Alice has $p_a,q_a$ and Bob has $p_b,q_b$, all elements of a ring $R$. They want to obtain shares of the value $pq$ where $p=p_a+p_b$, $q=q_a+q_b$. How do they do this ? Does revealing their shares of $pq$ leaks their shares of $p,q$? I am supposing that in the ring $R$, it is hard to deduce $p$ and $q$ from $pq$.
This cannot be achieved information-theoretically. This is typically the task that requires multiparty computation protocol to be achieved. In particular, the common method for what you want is called "secure multiplication protocol", and is in general constructed from an additively homomorphic encryption scheme (over the ring $R$), or from oblivious transfer.

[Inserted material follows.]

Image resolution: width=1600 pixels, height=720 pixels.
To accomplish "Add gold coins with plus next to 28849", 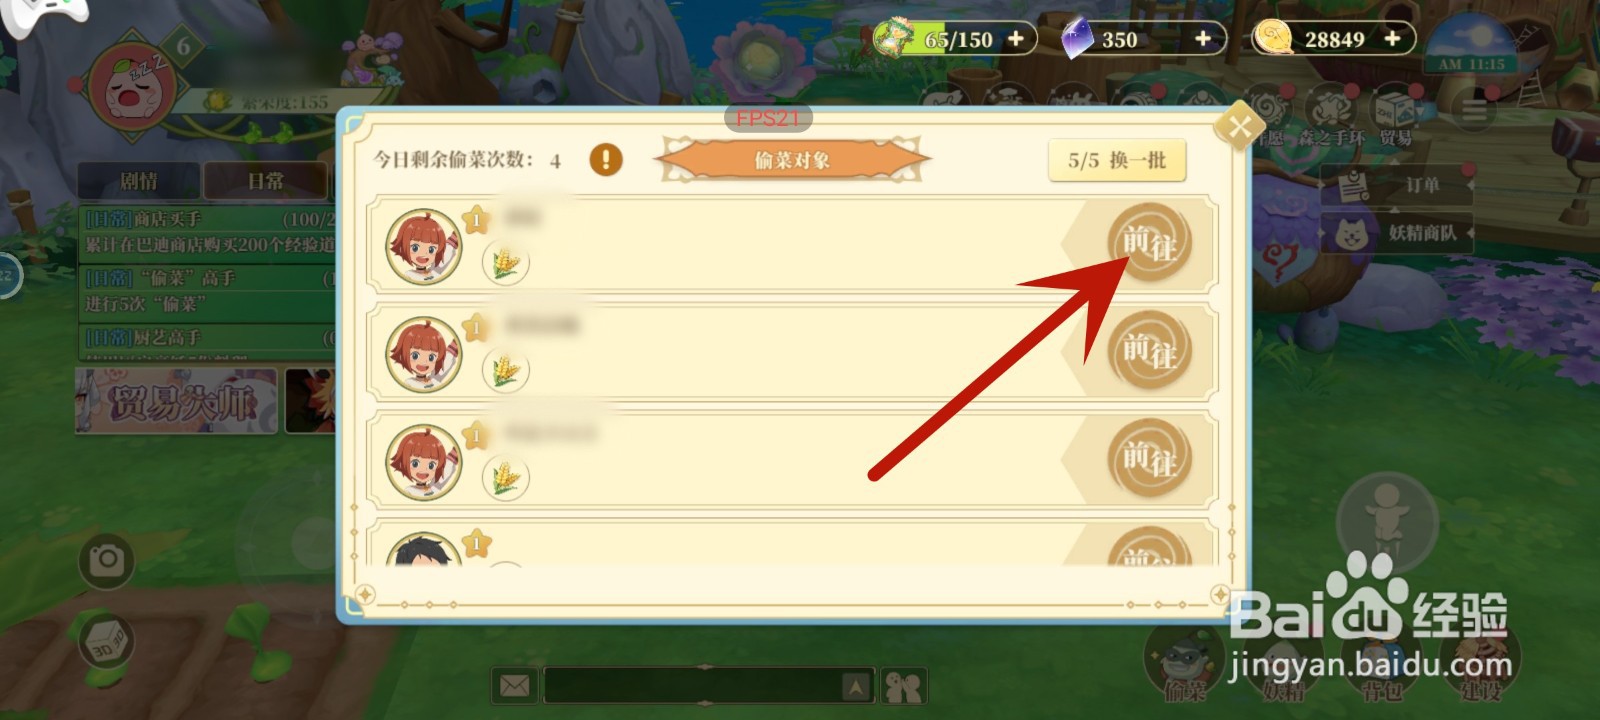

Exemple with the encryption scheme: Alice holds $p_a,q_a$; Bob holds $p_b,q_b$. Alice picks an encryption scheme $E()$ and sends the public key to Bob. She keeps the secret key. Then, she sends $E(p_a), E(q_a)$ to Bob, who computes (using the homomorphic properties of the scheme $E()$) and sends back $E(p_aq_b + r_1), E(p_bq_a+r_2)$, where $r_1$ and $r_2$ are fresh random coin. Alice decrypts these values and get $(u_1,u_2)$. She computes $n_a = u_1 + u_2 + p_aq_a$; Bob computes $n_b = -(r_1 + r_2) + p_bq_b$. You can see that $n_a + n_b = (p_a+p_b)(q_a+q_b) = pq$; the fact that this does not reveal $p$ nor $q$ can be proven assuming the encryption scheme is IND-CPA secure (id est indistinguishable against chosen plaintext attacks).
To answer your second question, if $pq$ is hard to factor, then even knowing it, it is computationally infeasible to recover the shares of $p$ and $q$ of the opponent - however, it does obviously not leak "nothing" in an information theoretical sense.